## Action item
Your answer should be every line from the records that contains "Given".

Items from a dataset:
______________________________

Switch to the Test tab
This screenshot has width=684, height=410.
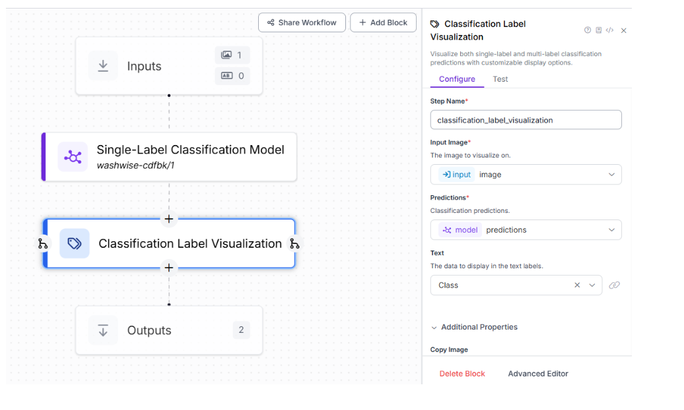coord(500,79)
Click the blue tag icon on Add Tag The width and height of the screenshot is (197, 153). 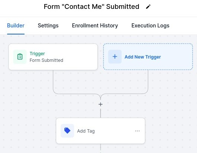(67, 131)
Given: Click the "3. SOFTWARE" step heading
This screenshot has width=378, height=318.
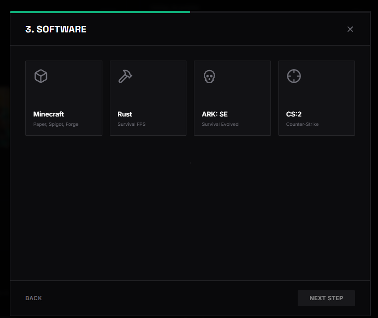Looking at the screenshot, I should point(56,29).
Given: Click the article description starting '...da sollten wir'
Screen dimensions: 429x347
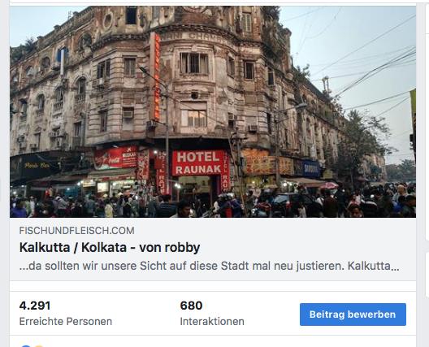Looking at the screenshot, I should pyautogui.click(x=209, y=266).
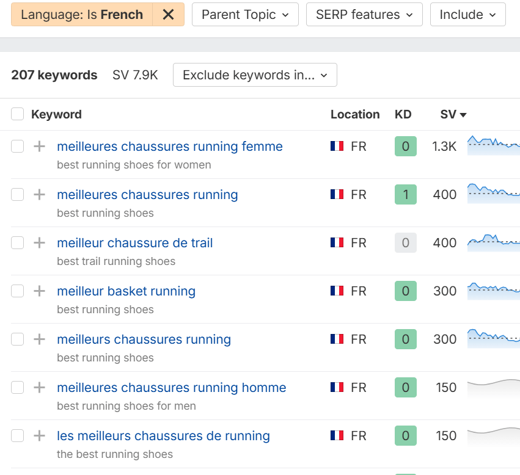Click France flag icon for 'meilleures chaussures running'
The image size is (520, 475).
[337, 195]
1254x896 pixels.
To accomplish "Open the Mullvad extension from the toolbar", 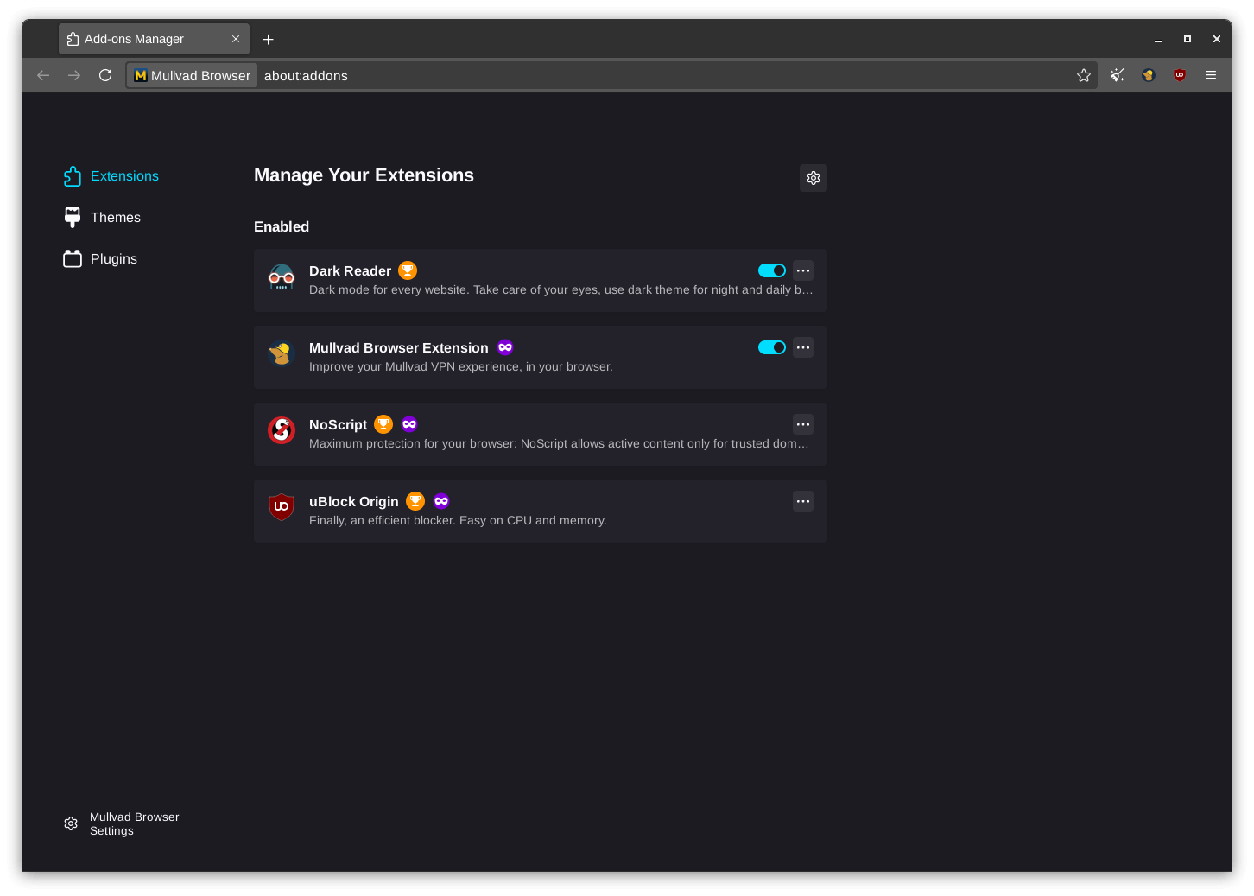I will [x=1148, y=75].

______________________________

## Answer section
Given: Click the "3. SOFTWARE" step heading
Given: Click the article description starting '...da sollten wir'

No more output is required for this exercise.